Öyle sona ermek zorunda değil.
- It doesn't have to end like that.
Bir rüyayı yaşıyorsun ve rüya sona ermek üzere.
- You are living a dream, and the dream is about to end.
Tom buna bir son vermek istiyor.
- Tom wants to end this.
Sami kendi hayatına son vermek istedi.
- Sami wanted to end his life.
Terörü ekonomi ile sona erdirmek en akıllıca politikaydı.
- Bringing terrorism to an end via the economy was a most wise policy.
Onlar sadece İngiliz egemenliğini sona erdirmek için savaştılar.
- They had just fought a war to end British rule.
Onlar performansın bitiminden önce ayrıldılar.
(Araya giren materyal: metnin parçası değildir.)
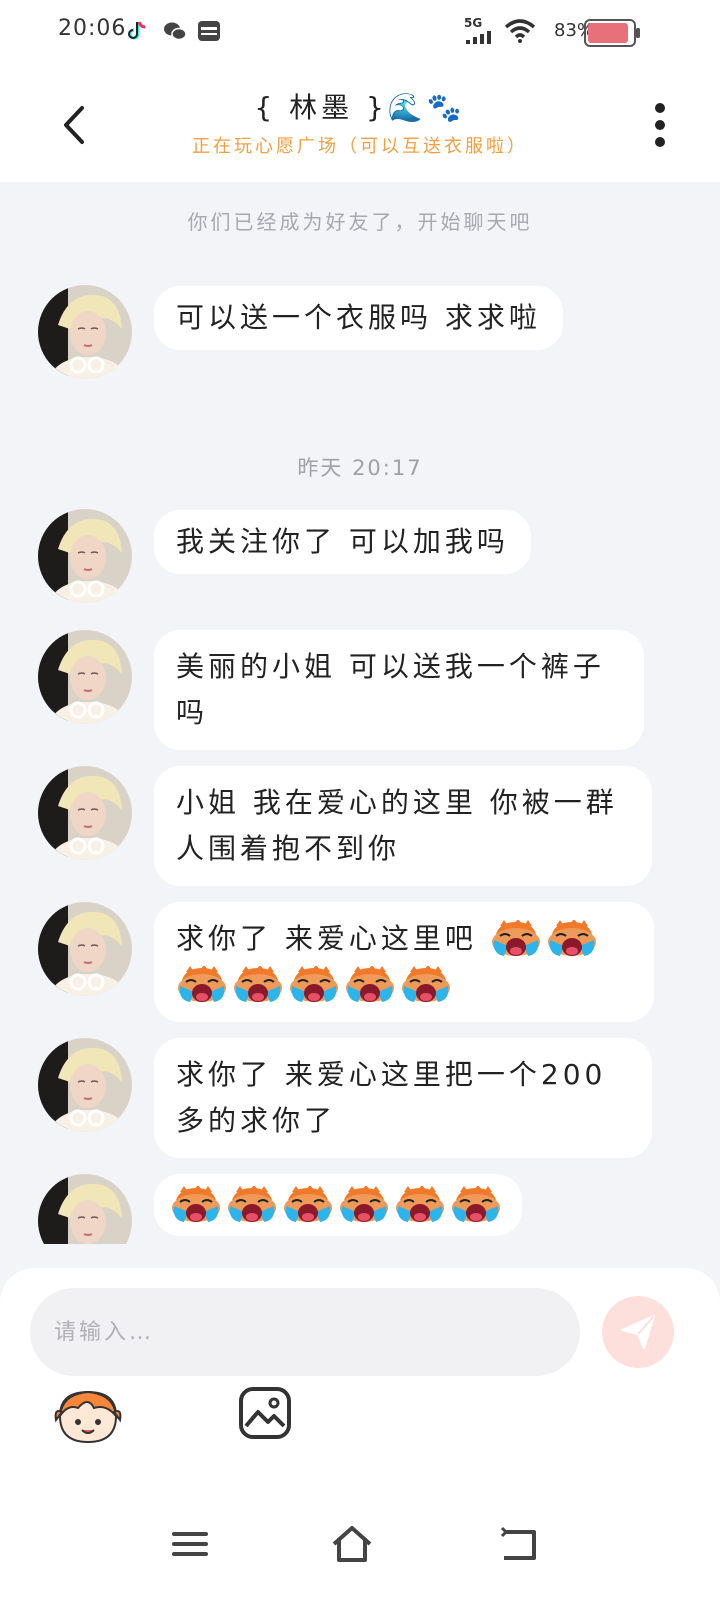 Image resolution: width=720 pixels, height=1600 pixels. I want to click on emoji-group, so click(338, 1204).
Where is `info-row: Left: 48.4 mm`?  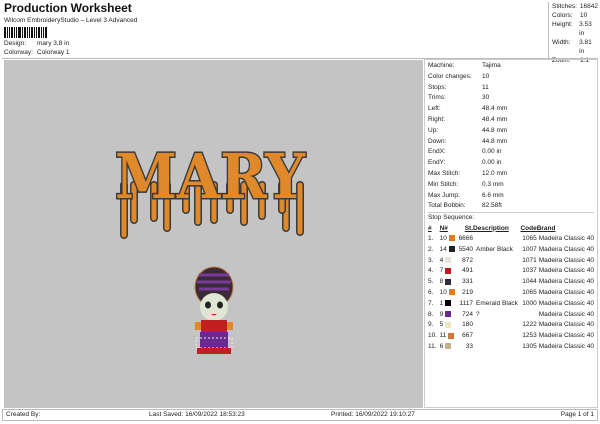
info-row: Left: 48.4 mm is located at coordinates (511, 110).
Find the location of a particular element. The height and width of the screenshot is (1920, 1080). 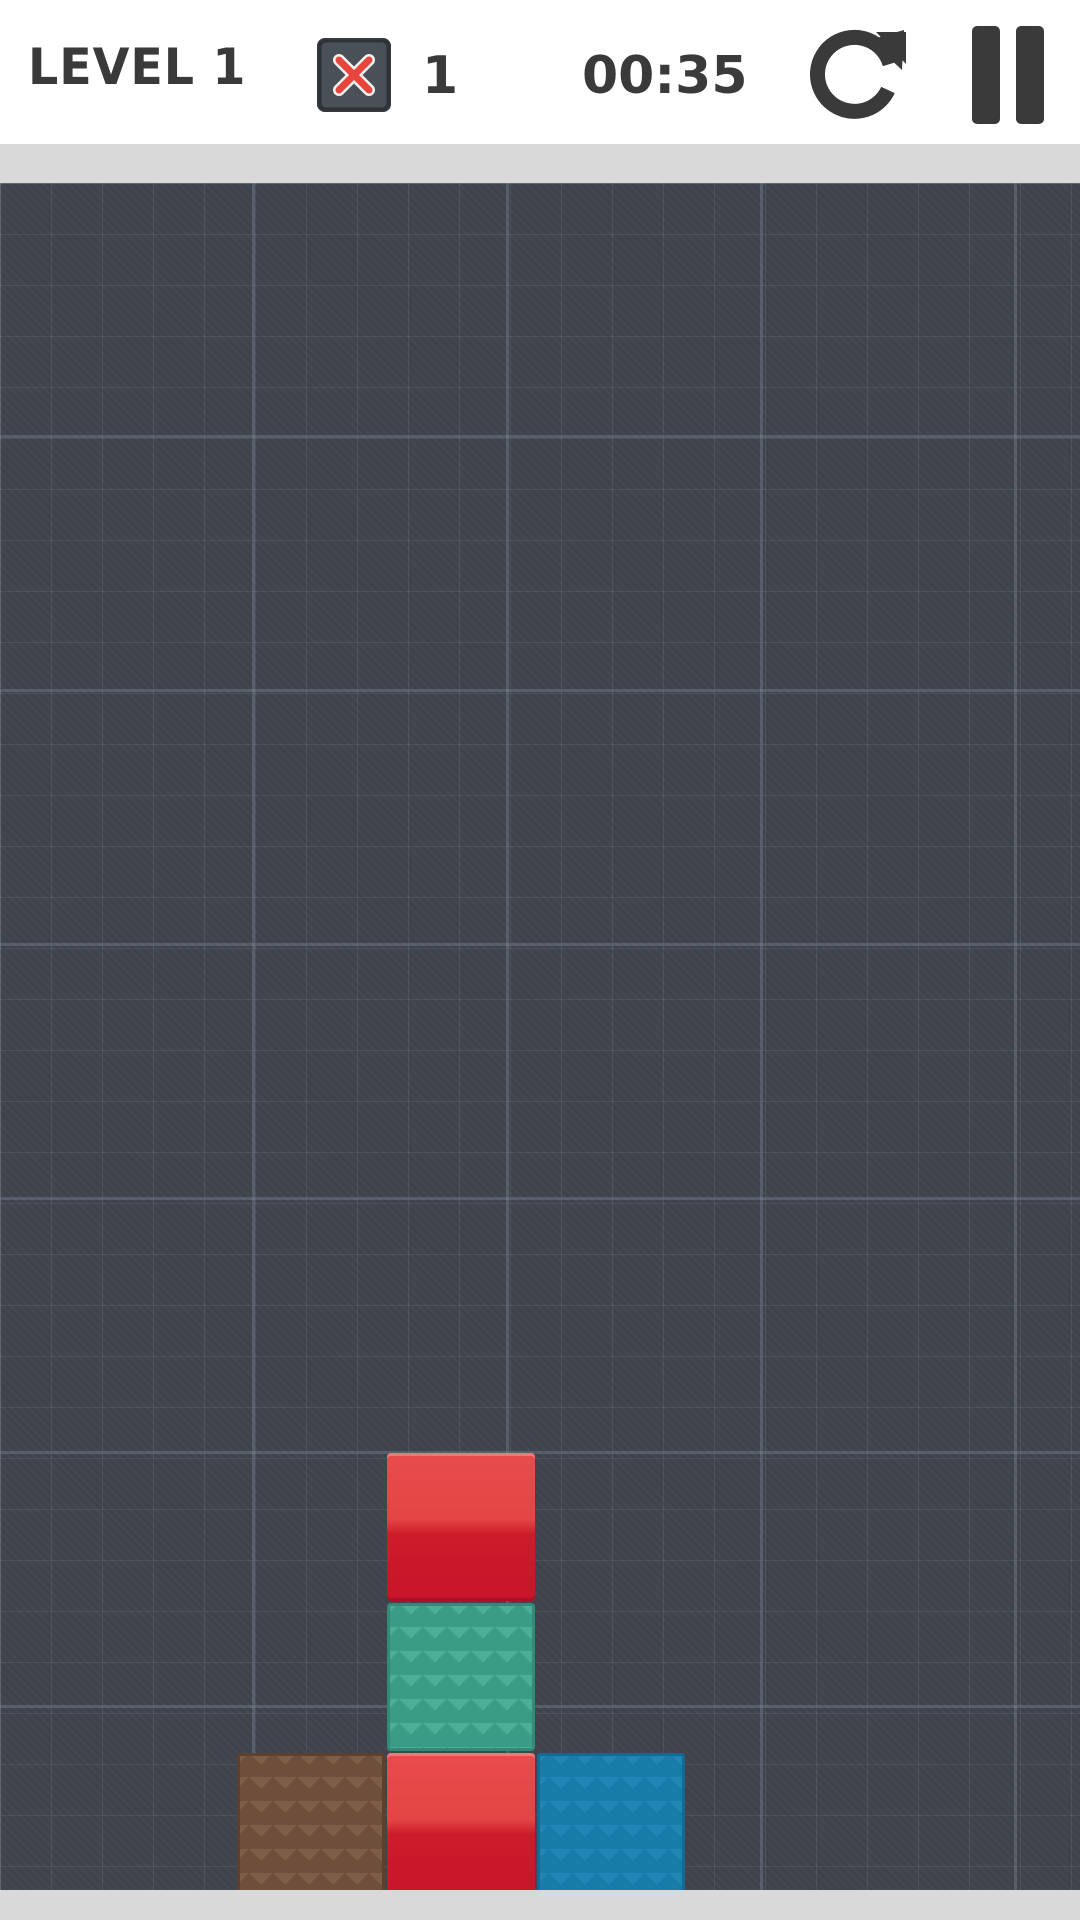

bomb-count: 1 is located at coordinates (440, 76).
- They left before the end of the performance.
Oyunun bitimiyle birlikte müthiş bir sevince büründük.
- As soon as the game ended, we became overjoyed.
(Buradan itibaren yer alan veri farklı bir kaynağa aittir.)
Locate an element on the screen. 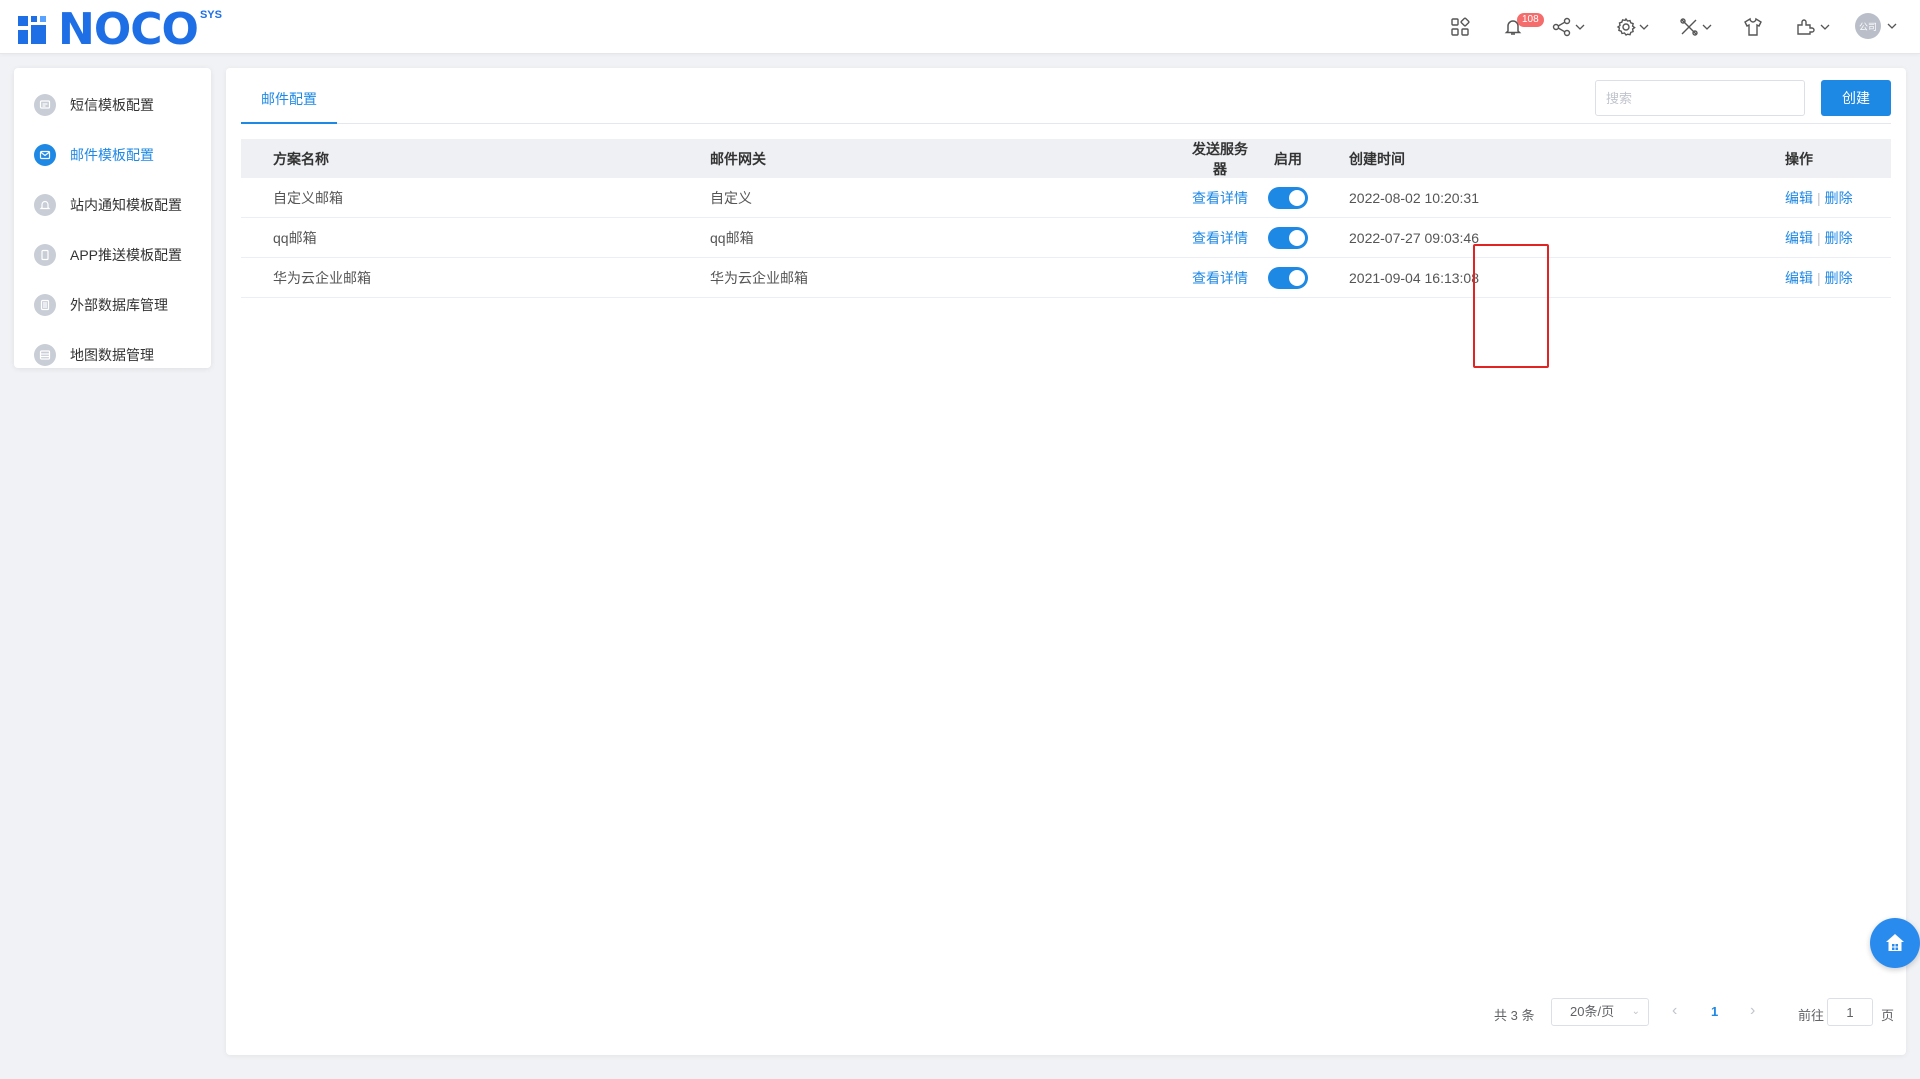  apps-grid-icon is located at coordinates (1460, 27).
Ne yazık ki, gıda malzemeleri, kış sonundan önce bitti.
- Unfortunately, the food supplies gave out before the end of winter.
Onların tartışması sonunda berabere bitti.
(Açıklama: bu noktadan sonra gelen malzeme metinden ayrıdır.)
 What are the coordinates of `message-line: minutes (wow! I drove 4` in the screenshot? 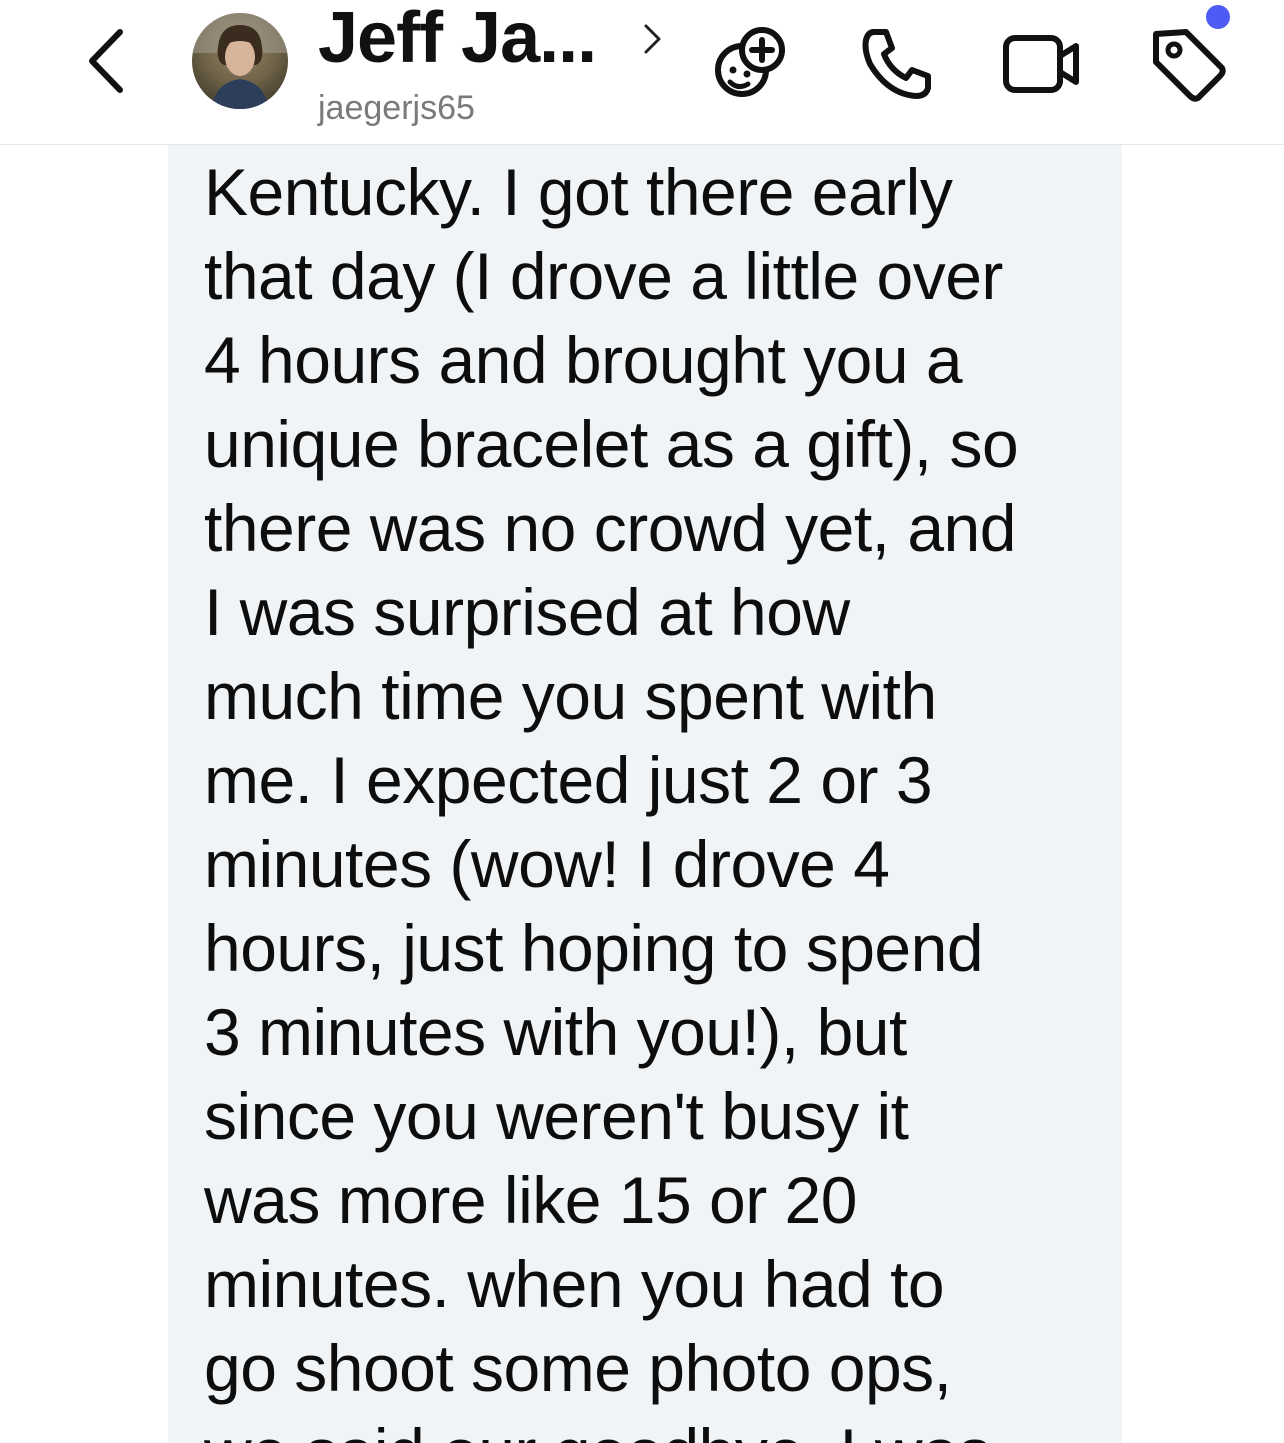 It's located at (547, 864).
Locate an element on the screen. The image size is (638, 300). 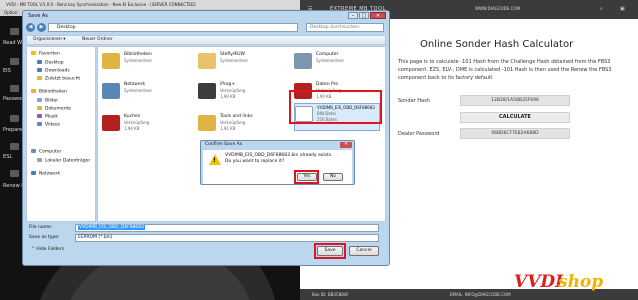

- Their argument eventually ended in a draw.
Başlangıcı olanın sonu da vardır.
- Whatever has a beginning also has an end.
Sonunda başaracaksın.
- You will succeed in the end.
Bu iş iyi bitmeyecek.
- This is not going to end well.
Hayat hiç bitmez fakat dünyadaki hayat biter.
- Life never ends but earthly life does.
For some people, knowledge is a means to an end; for others, it is an end in itself.